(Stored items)
________
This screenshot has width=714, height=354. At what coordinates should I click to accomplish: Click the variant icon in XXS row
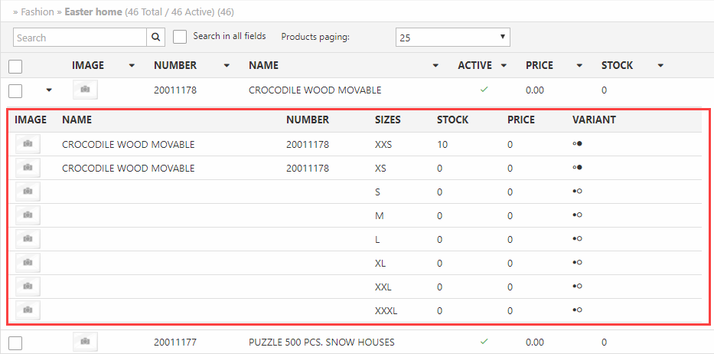point(578,144)
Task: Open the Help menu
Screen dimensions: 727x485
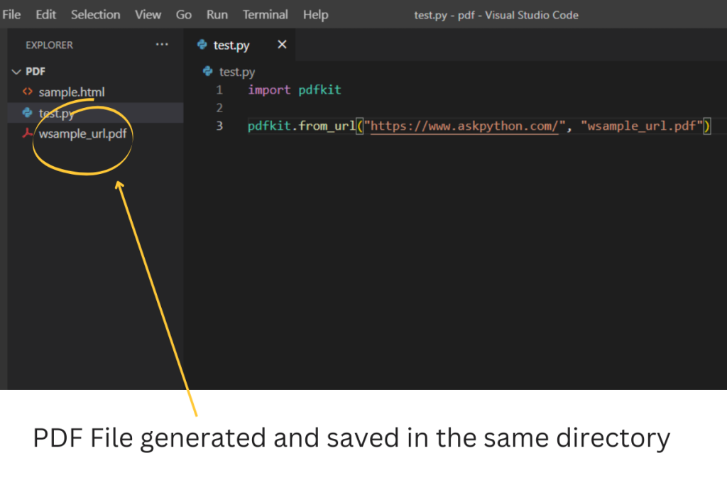Action: (x=315, y=14)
________
• Goal: Starting at the line that contains "Task: Open the Help menu" and continuing through the last of the lines, write those lines out again with the pictures omitted, scaling each coordinate in the answers by 1.4 and rounding to the nearest whole number, with halves rounded up.

• Complete output:
Task: Open the Help menu
Screen dimensions: 727x485
Action: (x=441, y=20)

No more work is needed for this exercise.